══ DATASET CONTENT ══
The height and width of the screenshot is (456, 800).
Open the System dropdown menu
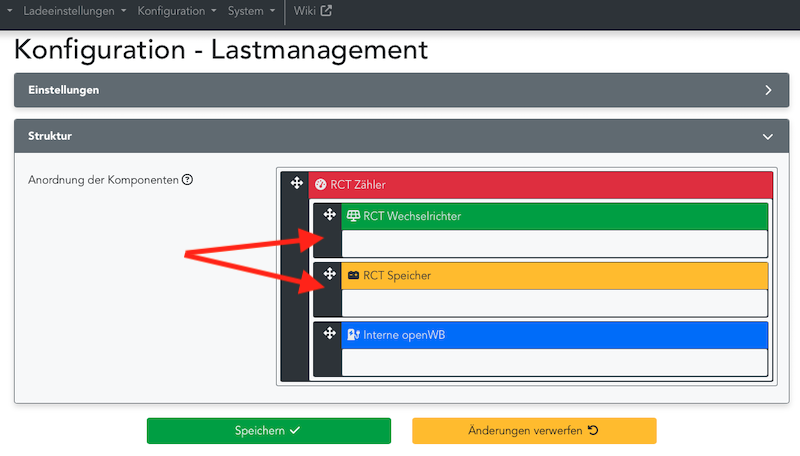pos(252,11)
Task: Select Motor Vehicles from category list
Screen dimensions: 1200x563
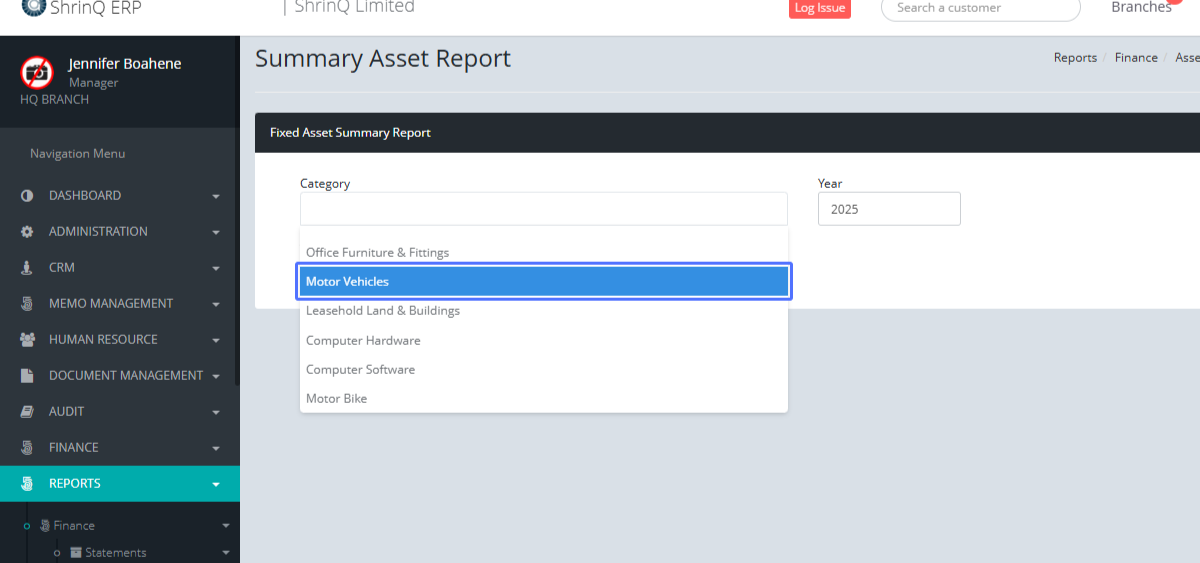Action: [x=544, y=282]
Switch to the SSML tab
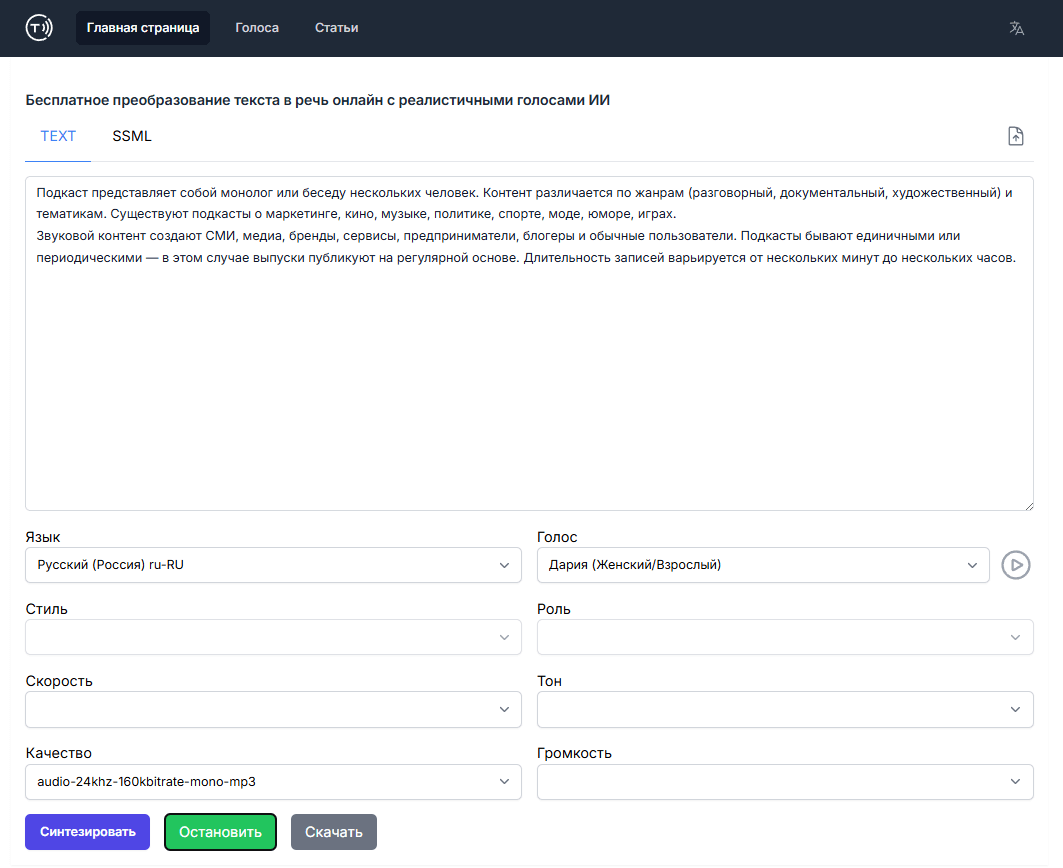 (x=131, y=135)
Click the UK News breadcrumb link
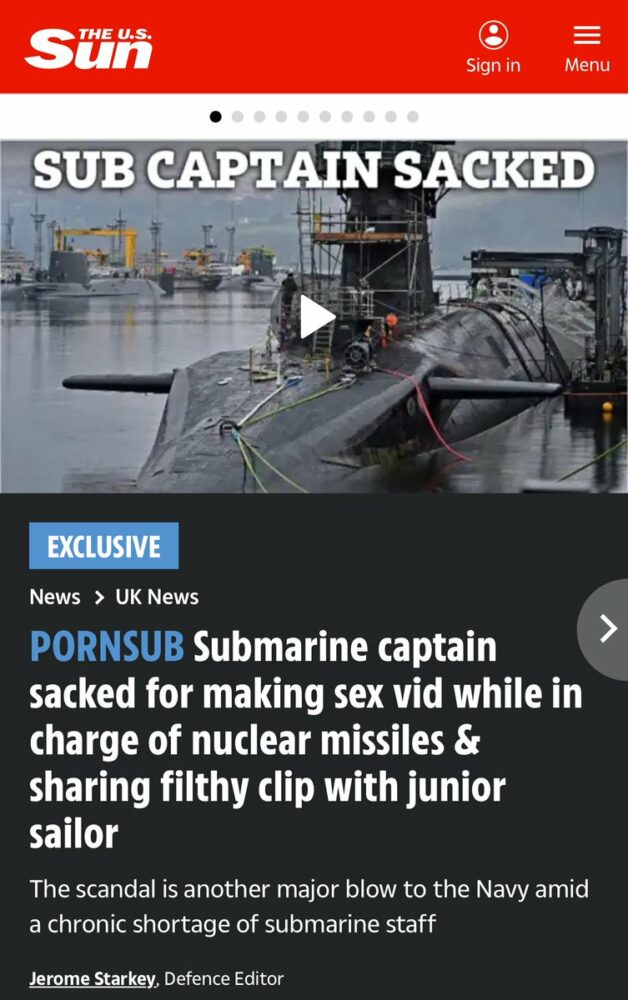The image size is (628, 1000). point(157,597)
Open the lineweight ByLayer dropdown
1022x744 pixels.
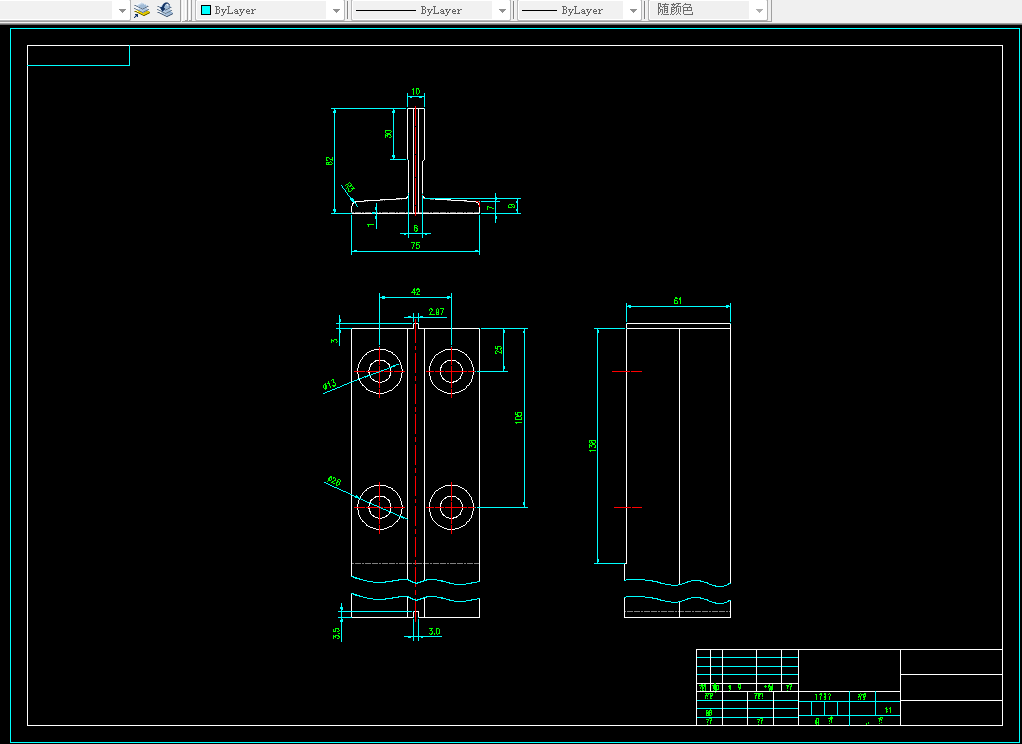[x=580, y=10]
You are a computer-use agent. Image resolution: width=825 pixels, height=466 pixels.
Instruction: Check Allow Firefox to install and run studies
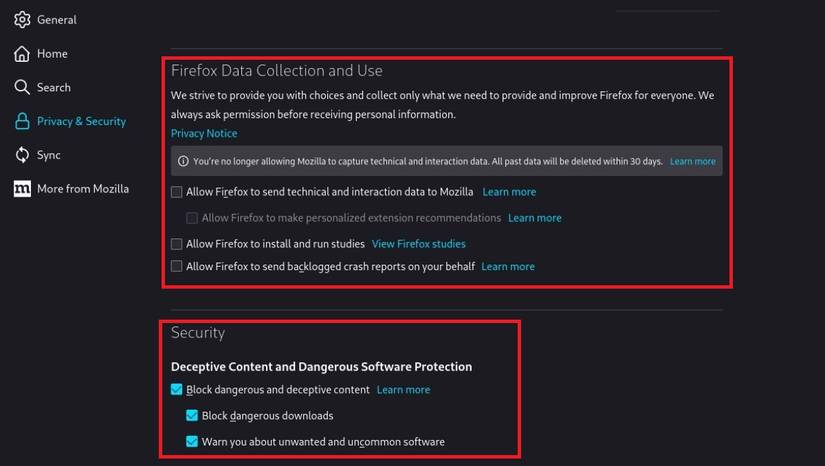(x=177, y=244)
═══
══ DATASET CONTENT ══
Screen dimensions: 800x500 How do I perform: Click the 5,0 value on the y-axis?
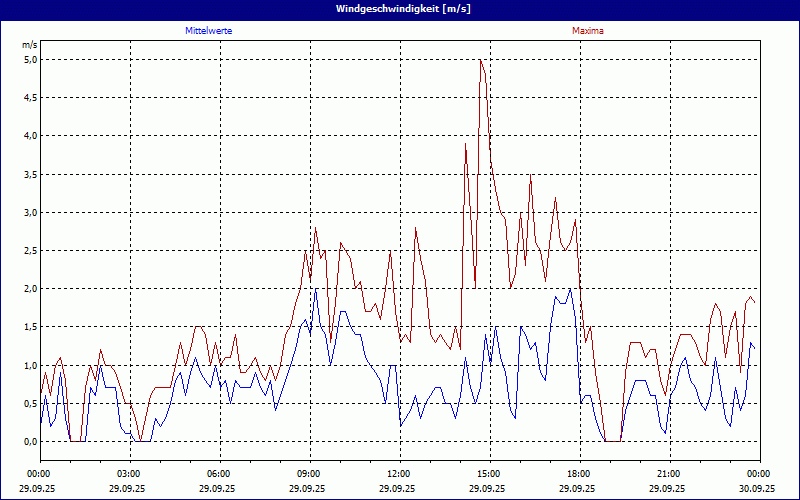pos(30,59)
═══
:: WHAT IS BEING ASKED ::
Count the lines of the material above that contain the string "width". Write nothing but the count.

:: PROBLEM SOLUTION ::
2